Julie Makinen reported on the front page of Sunday’s Los Angeles Times that, “Rural Taobao is an ambitious effort by Alibaba to turn China’s 600 million rural residents into online shoppers — and sellers — at a time when the company’s growth in transactions is slowing and China’s economic growth has ebbed to a 25-year low. In the last year and a half, the company has enlisted more than 15,000 village ‘partners’ like Luo Rong and hopes to have at least 40,000 by this time next year. Alibaba says it plans to invest $1.6 billion in the effort through 2019, with the ultimate goal of opening 100,000 Rural Taobao centers.
“But the company is hardly going it alone. It’s getting a big helping hand from the government, which is footing the bill to renovate storefronts like Luo’s, sending officials out to talk up e-commerce to skeptical farmers, providing gratis space for new logistics centers and deploying propaganda workers to promote Rural Taobao.

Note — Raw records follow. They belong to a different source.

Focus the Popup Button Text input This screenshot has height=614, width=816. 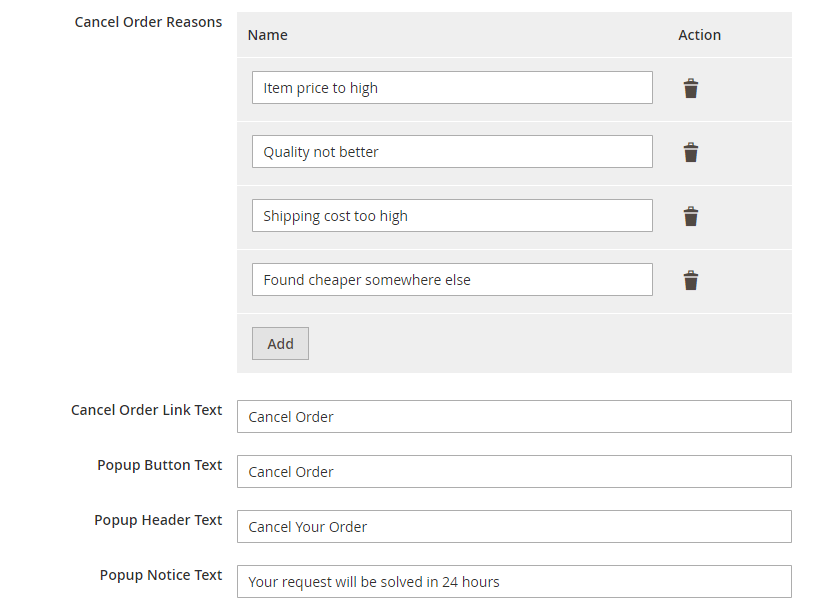[514, 472]
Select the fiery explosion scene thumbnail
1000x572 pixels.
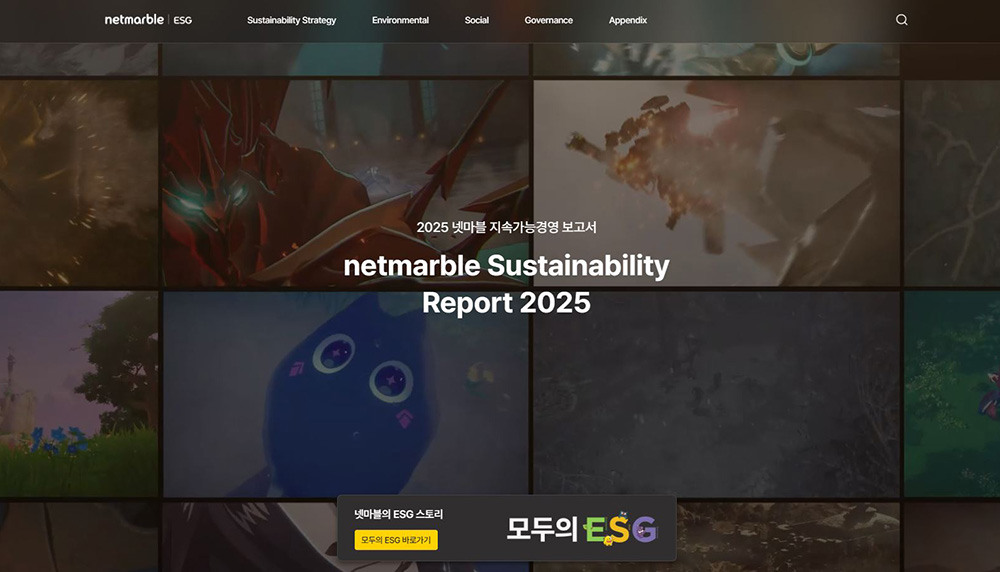tap(716, 183)
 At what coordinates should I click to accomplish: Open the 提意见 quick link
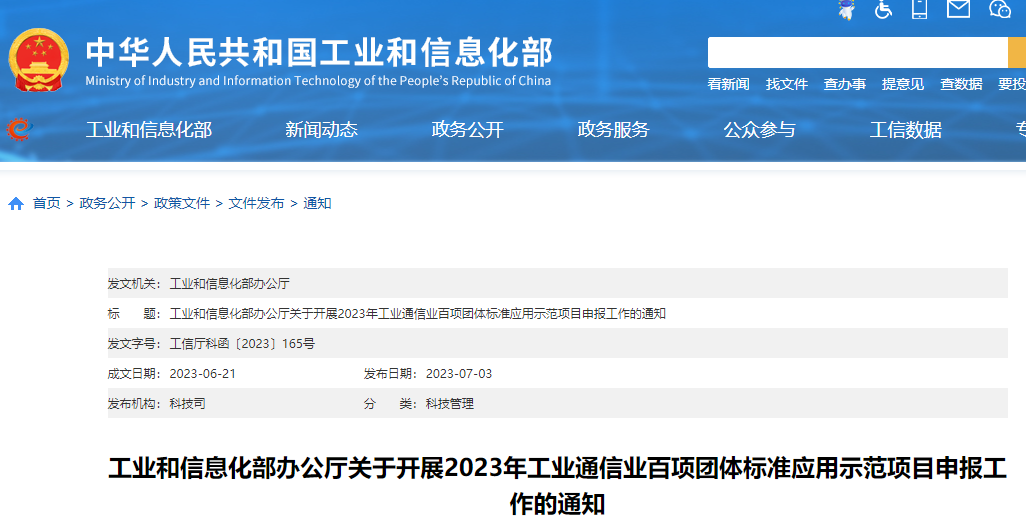click(902, 85)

“The ministries of commerce and finance have allocated $300 million to 200 rural counties to spend on warehouses, training and anything else that might push the project forward.”
The article explained that, “While it’s inconceivable that Uncle Sam would offer such assistance to, say, EBay or Amazon, China’s Communist Party leaders see no problem working hand-in-glove with a company like Alibaba when it suits national aims. Government officials and Alibaba executives say Rural Taobao jibes neatly with national goals such as boosting consumer spending to fuel economic growth, narrowing the income gap between urban and rural citizens, promoting entrepreneurship and harnessing the power of the Internet to invigorate backward regions.

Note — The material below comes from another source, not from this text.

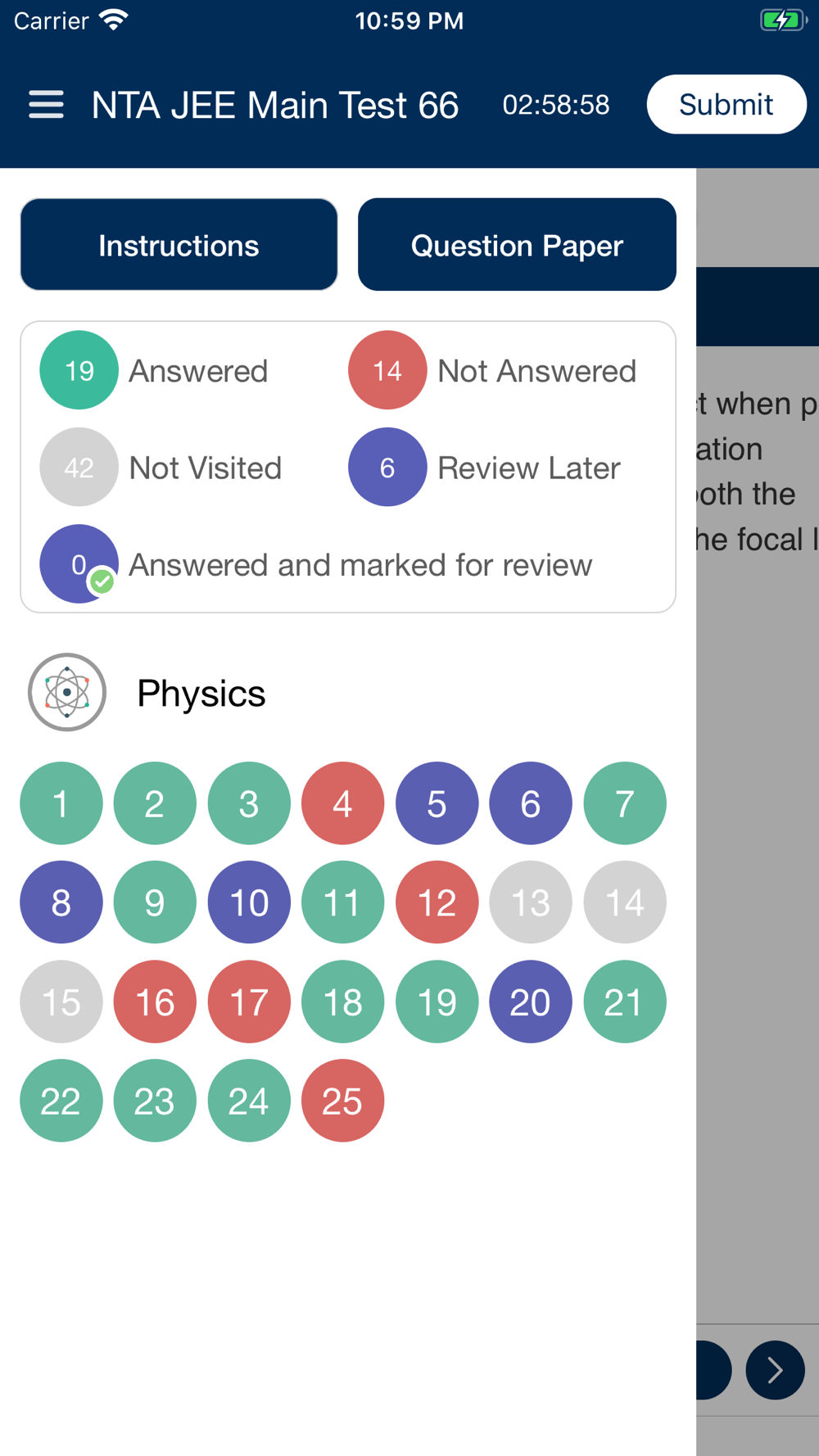Tap Answered and marked for review badge
This screenshot has width=819, height=1456.
coord(79,563)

“And while China is still expecting an additional 200 million or so people to move from the countryside to its burgeoning cities, the government is aware that it can’t urbanize everyone.”
Sunday’s article added that, “There is great room to grow e-commerce in rural areas, Alibaba believes. Of the 600 million rural Chinese, only 77 million shopped online in 2014, according to data from the China Internet Network Information Center. In the first quarter of 2015, less than 10% of online purchases made through Alibaba platforms were shipped to rural areas.”